8. Not integrating market data into your FMV process
Using market data as the foundation of the FMV policy has many benefits. First, it is the most cost-effective way to structure your policies. Many organizations who shift from using outside valuations for all their contracts to a market data-based model observe huge declines in the need for FMV opinions. Furthermore, bringing the process in-house allows staff to spend less time managing consultants and more time on higher priority projects. Using market data also allows your organization to create more consistency from facility to facility. If all hospitals in the system are using the same policies and procedures while applying the same benchmarks you can expect more consistency and faster approvals.
9. Failing to understand compensation benchmarks
Understanding your market and knowing what benchmarks are appropriate for a given position helps with application of survey data. Using a benchmark source with robust user support and a comprehensive scope of benchmarks will help you leverage market data for most positions, though knowing when your organization's unique needs could warrant additional documentation is an important element of the FMV process.
There are precautions your organization should take to safeguard against improper use of benchmarks. If your team doesn’t understand some of the nuances of physician compensation and benchmarking, mistakes can occur. For example, we have seen organizations use “total compensation” benchmarks to justify a physician salary and ignore additional payments for ED call, administrative, and other positions. Doing this could put the physician well above the 90th percentile which would only be appropriate in a very limited number of cases.

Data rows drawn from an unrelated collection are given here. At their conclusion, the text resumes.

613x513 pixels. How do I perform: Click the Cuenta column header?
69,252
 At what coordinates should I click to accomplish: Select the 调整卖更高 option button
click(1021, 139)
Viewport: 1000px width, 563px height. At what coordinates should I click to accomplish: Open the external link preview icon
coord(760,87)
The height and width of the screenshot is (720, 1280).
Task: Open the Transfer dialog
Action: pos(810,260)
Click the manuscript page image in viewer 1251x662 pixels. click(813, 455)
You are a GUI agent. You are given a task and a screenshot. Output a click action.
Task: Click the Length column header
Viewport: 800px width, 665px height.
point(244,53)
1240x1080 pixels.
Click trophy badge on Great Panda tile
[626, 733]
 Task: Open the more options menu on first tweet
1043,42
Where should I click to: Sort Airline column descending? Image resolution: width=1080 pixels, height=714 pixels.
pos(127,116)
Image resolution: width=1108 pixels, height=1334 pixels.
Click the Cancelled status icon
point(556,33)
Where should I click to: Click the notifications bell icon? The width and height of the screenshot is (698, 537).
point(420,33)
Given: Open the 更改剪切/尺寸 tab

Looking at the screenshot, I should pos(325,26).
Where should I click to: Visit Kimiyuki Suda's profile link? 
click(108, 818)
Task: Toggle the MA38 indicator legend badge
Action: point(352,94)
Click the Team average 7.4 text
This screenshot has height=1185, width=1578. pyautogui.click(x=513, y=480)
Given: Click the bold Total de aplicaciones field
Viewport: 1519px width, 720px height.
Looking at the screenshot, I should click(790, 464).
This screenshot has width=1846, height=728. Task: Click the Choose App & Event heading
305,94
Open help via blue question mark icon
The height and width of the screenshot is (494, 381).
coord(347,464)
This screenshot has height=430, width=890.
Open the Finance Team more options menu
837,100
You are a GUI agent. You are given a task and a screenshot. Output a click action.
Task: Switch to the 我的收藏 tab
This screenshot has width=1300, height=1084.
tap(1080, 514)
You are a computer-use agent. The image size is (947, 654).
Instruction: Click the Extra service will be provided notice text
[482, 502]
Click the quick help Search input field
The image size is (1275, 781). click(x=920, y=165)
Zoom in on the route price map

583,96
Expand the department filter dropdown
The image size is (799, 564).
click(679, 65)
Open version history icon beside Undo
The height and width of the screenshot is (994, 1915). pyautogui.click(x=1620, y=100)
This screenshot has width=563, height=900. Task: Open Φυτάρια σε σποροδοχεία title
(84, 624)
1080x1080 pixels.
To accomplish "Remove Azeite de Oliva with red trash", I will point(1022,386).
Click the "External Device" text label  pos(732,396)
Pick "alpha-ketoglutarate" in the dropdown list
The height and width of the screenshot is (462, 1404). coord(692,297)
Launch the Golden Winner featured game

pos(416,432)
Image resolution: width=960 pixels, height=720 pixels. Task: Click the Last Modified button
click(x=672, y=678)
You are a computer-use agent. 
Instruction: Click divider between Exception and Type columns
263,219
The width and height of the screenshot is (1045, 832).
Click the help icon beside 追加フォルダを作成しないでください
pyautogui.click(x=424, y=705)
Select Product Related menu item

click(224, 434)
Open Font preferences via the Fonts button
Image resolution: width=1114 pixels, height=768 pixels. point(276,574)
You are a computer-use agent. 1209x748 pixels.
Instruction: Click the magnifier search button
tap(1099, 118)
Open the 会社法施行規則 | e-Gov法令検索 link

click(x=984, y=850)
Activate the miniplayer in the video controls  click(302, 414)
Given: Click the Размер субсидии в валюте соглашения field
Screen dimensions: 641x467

10. Not regularly auditing and continually monitoring physician contracts
Compliance-oriented physician contracting programs continuously monitor and regularly audit their arrangements to identify and mitigate risk. Technology can help. MD Ranger Analytics allows users to view contracts across the entire system and see immediately where on the market range each contract falls. Auditing doesn’t have to be a huge annual headache, either. Setting up routine, smaller quarterly or semi-annual audits can help manage the process and make audits less daunting. Sharing summary reports with your compliance committee and/or board builds trust, transparency and support for contracting policies and procedures.